Exercise objective: Your answer must be an exact copy of the records below.

Saved entries:

****

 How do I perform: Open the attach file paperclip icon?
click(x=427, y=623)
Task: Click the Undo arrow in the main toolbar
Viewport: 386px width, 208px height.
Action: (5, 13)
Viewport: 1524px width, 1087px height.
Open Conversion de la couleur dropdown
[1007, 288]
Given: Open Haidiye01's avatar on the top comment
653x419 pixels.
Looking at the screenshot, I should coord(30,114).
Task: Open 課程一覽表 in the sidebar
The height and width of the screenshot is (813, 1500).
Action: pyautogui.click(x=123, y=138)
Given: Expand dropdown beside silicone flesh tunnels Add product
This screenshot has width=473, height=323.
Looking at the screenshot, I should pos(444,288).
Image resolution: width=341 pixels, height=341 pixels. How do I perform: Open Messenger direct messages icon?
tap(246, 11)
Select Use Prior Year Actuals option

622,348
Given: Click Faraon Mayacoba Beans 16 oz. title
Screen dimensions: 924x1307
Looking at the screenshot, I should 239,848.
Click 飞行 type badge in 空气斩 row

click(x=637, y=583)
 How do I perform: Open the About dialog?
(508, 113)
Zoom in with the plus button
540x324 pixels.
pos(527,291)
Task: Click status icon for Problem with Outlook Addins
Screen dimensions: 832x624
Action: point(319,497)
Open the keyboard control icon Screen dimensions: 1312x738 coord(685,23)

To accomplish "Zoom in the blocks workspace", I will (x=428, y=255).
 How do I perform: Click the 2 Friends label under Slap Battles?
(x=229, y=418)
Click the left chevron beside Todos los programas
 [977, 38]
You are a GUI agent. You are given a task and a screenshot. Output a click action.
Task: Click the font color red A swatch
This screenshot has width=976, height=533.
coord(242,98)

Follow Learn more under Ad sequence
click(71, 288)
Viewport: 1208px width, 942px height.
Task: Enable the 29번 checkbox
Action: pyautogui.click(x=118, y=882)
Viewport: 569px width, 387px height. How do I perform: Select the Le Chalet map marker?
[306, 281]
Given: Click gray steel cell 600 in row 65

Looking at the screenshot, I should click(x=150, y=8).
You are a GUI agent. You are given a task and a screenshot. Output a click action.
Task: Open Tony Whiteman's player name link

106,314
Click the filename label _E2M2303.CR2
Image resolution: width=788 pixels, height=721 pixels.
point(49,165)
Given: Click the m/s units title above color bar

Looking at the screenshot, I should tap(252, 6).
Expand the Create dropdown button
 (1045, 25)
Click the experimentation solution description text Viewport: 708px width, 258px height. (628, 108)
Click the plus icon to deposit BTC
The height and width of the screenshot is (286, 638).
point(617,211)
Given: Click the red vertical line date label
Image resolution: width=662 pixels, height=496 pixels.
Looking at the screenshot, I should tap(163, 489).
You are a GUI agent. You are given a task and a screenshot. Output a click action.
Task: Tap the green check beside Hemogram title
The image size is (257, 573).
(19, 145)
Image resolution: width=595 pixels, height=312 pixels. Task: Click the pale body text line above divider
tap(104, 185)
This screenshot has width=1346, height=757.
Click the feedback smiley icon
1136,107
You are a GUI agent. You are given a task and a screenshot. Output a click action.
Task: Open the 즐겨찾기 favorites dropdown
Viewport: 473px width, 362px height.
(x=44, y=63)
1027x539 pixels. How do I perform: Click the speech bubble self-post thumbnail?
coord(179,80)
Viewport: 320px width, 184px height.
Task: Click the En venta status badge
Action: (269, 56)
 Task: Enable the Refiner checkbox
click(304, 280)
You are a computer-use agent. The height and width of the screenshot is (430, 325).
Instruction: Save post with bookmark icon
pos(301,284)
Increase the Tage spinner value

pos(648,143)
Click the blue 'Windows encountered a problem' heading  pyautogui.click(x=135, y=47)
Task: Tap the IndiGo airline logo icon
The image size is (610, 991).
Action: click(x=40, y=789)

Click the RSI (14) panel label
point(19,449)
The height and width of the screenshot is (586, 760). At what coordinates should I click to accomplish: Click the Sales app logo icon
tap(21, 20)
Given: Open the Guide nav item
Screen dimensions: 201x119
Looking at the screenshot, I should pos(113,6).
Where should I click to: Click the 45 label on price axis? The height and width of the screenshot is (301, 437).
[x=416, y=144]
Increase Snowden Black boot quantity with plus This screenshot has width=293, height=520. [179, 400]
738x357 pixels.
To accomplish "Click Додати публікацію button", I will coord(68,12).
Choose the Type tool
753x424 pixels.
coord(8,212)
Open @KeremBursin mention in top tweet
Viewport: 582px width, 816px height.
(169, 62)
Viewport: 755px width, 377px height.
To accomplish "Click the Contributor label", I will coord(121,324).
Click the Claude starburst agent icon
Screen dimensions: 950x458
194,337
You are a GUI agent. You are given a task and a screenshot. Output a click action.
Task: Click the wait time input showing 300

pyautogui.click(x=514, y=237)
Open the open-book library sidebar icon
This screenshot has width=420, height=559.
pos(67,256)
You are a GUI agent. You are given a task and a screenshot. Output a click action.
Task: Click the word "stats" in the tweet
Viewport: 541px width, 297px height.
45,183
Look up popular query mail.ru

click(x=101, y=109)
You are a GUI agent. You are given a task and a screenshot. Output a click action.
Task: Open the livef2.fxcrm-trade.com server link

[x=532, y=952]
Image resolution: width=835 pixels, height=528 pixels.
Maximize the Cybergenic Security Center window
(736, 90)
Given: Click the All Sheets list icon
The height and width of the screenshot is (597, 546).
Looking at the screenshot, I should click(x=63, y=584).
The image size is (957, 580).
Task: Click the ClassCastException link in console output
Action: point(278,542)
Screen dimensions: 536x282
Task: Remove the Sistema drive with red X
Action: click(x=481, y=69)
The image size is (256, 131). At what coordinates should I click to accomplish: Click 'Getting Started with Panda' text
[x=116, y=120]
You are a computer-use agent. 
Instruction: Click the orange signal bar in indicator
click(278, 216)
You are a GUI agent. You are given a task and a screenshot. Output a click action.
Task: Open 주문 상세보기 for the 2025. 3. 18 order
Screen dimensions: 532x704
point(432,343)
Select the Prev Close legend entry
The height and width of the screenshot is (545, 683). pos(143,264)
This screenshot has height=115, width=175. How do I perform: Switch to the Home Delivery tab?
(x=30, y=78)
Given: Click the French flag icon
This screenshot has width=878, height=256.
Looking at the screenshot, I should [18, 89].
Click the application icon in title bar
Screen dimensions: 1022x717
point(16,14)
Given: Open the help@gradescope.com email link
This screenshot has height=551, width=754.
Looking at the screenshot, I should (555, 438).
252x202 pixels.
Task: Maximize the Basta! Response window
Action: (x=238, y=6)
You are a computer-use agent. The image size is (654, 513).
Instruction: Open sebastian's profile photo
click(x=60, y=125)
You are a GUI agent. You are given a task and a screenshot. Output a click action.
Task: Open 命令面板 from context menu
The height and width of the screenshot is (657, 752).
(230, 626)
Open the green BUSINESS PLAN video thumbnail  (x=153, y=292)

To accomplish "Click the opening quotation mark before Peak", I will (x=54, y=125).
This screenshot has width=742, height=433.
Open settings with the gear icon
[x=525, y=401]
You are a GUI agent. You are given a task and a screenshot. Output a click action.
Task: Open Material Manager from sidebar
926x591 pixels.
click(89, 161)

****

Solution to the problem:
 How do I perform: Open the attach file paperclip icon?
click(x=427, y=623)
Task: Click the Undo arrow in the main toolbar
Viewport: 386px width, 208px height.
Action: (5, 13)
Viewport: 1524px width, 1087px height.
Open Conversion de la couleur dropdown
[1007, 288]
Given: Open Haidiye01's avatar on the top comment
653x419 pixels.
Looking at the screenshot, I should coord(30,114).
Task: Open 課程一覽表 in the sidebar
The height and width of the screenshot is (813, 1500).
Action: pyautogui.click(x=123, y=138)
Given: Expand dropdown beside silicone flesh tunnels Add product
This screenshot has width=473, height=323.
Looking at the screenshot, I should pos(444,288).
Image resolution: width=341 pixels, height=341 pixels. How do I perform: Open Messenger direct messages icon?
tap(246, 11)
Select Use Prior Year Actuals option

622,348
Given: Click Faraon Mayacoba Beans 16 oz. title
Screen dimensions: 924x1307
Looking at the screenshot, I should 239,848.
Click 飞行 type badge in 空气斩 row

click(x=637, y=583)
 How do I perform: Open the About dialog?
(508, 113)
Zoom in with the plus button
540x324 pixels.
pos(527,291)
Task: Click status icon for Problem with Outlook Addins
Screen dimensions: 832x624
Action: point(319,497)
Open the keyboard control icon Screen dimensions: 1312x738 coord(685,23)

To accomplish "Zoom in the blocks workspace", I will (x=428, y=255).
 How do I perform: Click the 2 Friends label under Slap Battles?
(x=229, y=418)
Click the left chevron beside Todos los programas
 [977, 38]
You are a GUI agent. You are given a task and a screenshot. Output a click action.
Task: Click the font color red A swatch
This screenshot has width=976, height=533.
coord(242,98)

Follow Learn more under Ad sequence
click(71, 288)
Viewport: 1208px width, 942px height.
Task: Enable the 29번 checkbox
Action: pyautogui.click(x=118, y=882)
Viewport: 569px width, 387px height. How do I perform: Select the Le Chalet map marker?
[306, 281]
Given: Click gray steel cell 600 in row 65

Looking at the screenshot, I should click(x=150, y=8).
You are a GUI agent. You are given a task and a screenshot. Output a click action.
Task: Open Tony Whiteman's player name link

106,314
Click the filename label _E2M2303.CR2
Image resolution: width=788 pixels, height=721 pixels.
point(49,165)
Given: Click the m/s units title above color bar

Looking at the screenshot, I should tap(252, 6).
Expand the Create dropdown button
 (1045, 25)
Click the experimentation solution description text Viewport: 708px width, 258px height. (628, 108)
Click the plus icon to deposit BTC
The height and width of the screenshot is (286, 638).
point(617,211)
Given: Click the red vertical line date label
Image resolution: width=662 pixels, height=496 pixels.
Looking at the screenshot, I should tap(163, 489).
You are a GUI agent. You are given a task and a screenshot. Output a click action.
Task: Tap the green check beside Hemogram title
The image size is (257, 573).
(19, 145)
Image resolution: width=595 pixels, height=312 pixels. Task: Click the pale body text line above divider
tap(104, 185)
This screenshot has width=1346, height=757.
Click the feedback smiley icon
1136,107
You are a GUI agent. You are given a task and a screenshot. Output a click action.
Task: Open the 즐겨찾기 favorites dropdown
Viewport: 473px width, 362px height.
(x=44, y=63)
1027x539 pixels. How do I perform: Click the speech bubble self-post thumbnail?
coord(179,80)
Viewport: 320px width, 184px height.
Task: Click the En venta status badge
Action: (269, 56)
 Task: Enable the Refiner checkbox
click(304, 280)
You are a computer-use agent. The height and width of the screenshot is (430, 325).
Instruction: Save post with bookmark icon
pos(301,284)
Increase the Tage spinner value

pos(648,143)
Click the blue 'Windows encountered a problem' heading  pyautogui.click(x=135, y=47)
Task: Tap the IndiGo airline logo icon
The image size is (610, 991).
Action: click(x=40, y=789)

Click the RSI (14) panel label
point(19,449)
The height and width of the screenshot is (586, 760). At what coordinates should I click to accomplish: Click the Sales app logo icon
tap(21, 20)
Given: Open the Guide nav item
Screen dimensions: 201x119
Looking at the screenshot, I should pos(113,6).
Where should I click to: Click the 45 label on price axis? The height and width of the screenshot is (301, 437).
[x=416, y=144]
Increase Snowden Black boot quantity with plus This screenshot has width=293, height=520. [179, 400]
738x357 pixels.
To accomplish "Click Додати публікацію button", I will coord(68,12).
Choose the Type tool
753x424 pixels.
coord(8,212)
Open @KeremBursin mention in top tweet
Viewport: 582px width, 816px height.
(169, 62)
Viewport: 755px width, 377px height.
To accomplish "Click the Contributor label", I will coord(121,324).
Click the Claude starburst agent icon
Screen dimensions: 950x458
194,337
You are a GUI agent. You are given a task and a screenshot. Output a click action.
Task: Click the wait time input showing 300

pyautogui.click(x=514, y=237)
Open the open-book library sidebar icon
This screenshot has width=420, height=559.
pos(67,256)
You are a GUI agent. You are given a task and a screenshot. Output a click action.
Task: Click the word "stats" in the tweet
Viewport: 541px width, 297px height.
45,183
Look up popular query mail.ru

click(x=101, y=109)
You are a GUI agent. You are given a task and a screenshot. Output a click action.
Task: Open the livef2.fxcrm-trade.com server link

[x=532, y=952]
Image resolution: width=835 pixels, height=528 pixels.
Maximize the Cybergenic Security Center window
(736, 90)
Given: Click the All Sheets list icon
The height and width of the screenshot is (597, 546).
Looking at the screenshot, I should click(x=63, y=584).
The image size is (957, 580).
Task: Click the ClassCastException link in console output
Action: point(278,542)
Screen dimensions: 536x282
Task: Remove the Sistema drive with red X
Action: click(x=481, y=69)
The image size is (256, 131). At what coordinates should I click to accomplish: Click 'Getting Started with Panda' text
[x=116, y=120]
You are a computer-use agent. 
Instruction: Click the orange signal bar in indicator
click(278, 216)
You are a GUI agent. You are given a task and a screenshot. Output a click action.
Task: Open 주문 상세보기 for the 2025. 3. 18 order
Screen dimensions: 532x704
point(432,343)
Select the Prev Close legend entry
The height and width of the screenshot is (545, 683). pos(143,264)
This screenshot has height=115, width=175. How do I perform: Switch to the Home Delivery tab?
(x=30, y=78)
Given: Click the French flag icon
This screenshot has width=878, height=256.
Looking at the screenshot, I should [18, 89].
Click the application icon in title bar
Screen dimensions: 1022x717
point(16,14)
Given: Open the help@gradescope.com email link
This screenshot has height=551, width=754.
Looking at the screenshot, I should (555, 438).
252x202 pixels.
Task: Maximize the Basta! Response window
Action: (x=238, y=6)
You are a computer-use agent. The image size is (654, 513).
Instruction: Open sebastian's profile photo
click(x=60, y=125)
You are a GUI agent. You are given a task and a screenshot. Output a click action.
Task: Open 命令面板 from context menu
The height and width of the screenshot is (657, 752).
(230, 626)
Open the green BUSINESS PLAN video thumbnail  (x=153, y=292)

To accomplish "Click the opening quotation mark before Peak", I will (x=54, y=125).
This screenshot has width=742, height=433.
Open settings with the gear icon
[x=525, y=401]
You are a GUI agent. You are given a task and a screenshot. Output a click action.
Task: Open Material Manager from sidebar
926x591 pixels.
click(89, 161)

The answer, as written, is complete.